TASK SET:
[1] List every year that appears in the Arthur C. Hardy profile.
[2] Extend the Arthur C. Hardy profile, picking up after its final sentence.

SELECTED TEXT:
(begin)

Photo of Arthur C. Hardy
Awards & Distinctions

1935 President Arthur Hardy was born in 1895. He is best known for developing recording spectrophotometers and color analyzers. With Fred H. Perrin Hardy wrote the classic text The Principles of Optics.

Shortly after World War I, Hardy went to work as a physicist in Eastman Kodak Research Laboratories. When he moved on to Massachusetts Institute of Technology, Hardy continued his spectrometry and color work but also found time to invent a novel instrument—a light piano. A 1931 account in “Modern Mechanix” describes the device in which beams of light and a photoelectric cell produce completely new sounds based on light. The heart of the “light piano” was a glass disc that had concentric sound tracks recorded into the medium photographically. This disc rotated rapidly in front of a photo electric cell. Light from a small lamp passed through the sound tracks, thereby generating currents in the photo-electric cell that are amplified and fed into a loud speaker. The pitch of each note was determined by the number of wave lengths on each sound track.

(end)

GIVEN MATERIAL:
(begin)

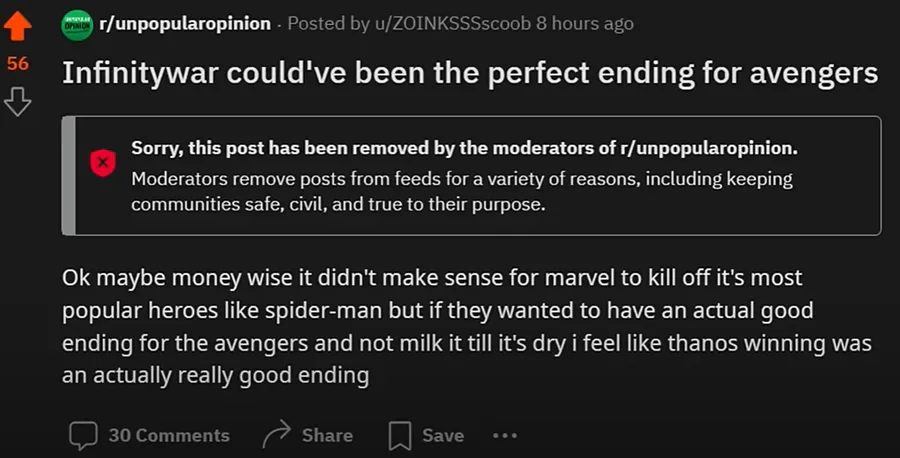
Task: Open the three-dot more options menu
Action: coord(505,435)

(end)

THE RESULTS:
[1] 1935, 1895, 1931

[2]
As chair of MIT’s physics department, Hardy created the Visibility Laboratory with Seibert Duntley in 1939. It was focused on applying optics to such problems as camouflage, misdirection of aerial bombardment, target location, and visibility of submerged objects at sea.

A strong promoter of OSA, Hardy served for 25 years on the Board of Directors. He served for 17 years as secretary. He received the the Society's Frederic Ives Medal/Jarus W. Quinn Award and the Franklin Institute’s Longstreth Award. He was a Fellow of OSA.

Arthur C. Hardy died 31 October 1977.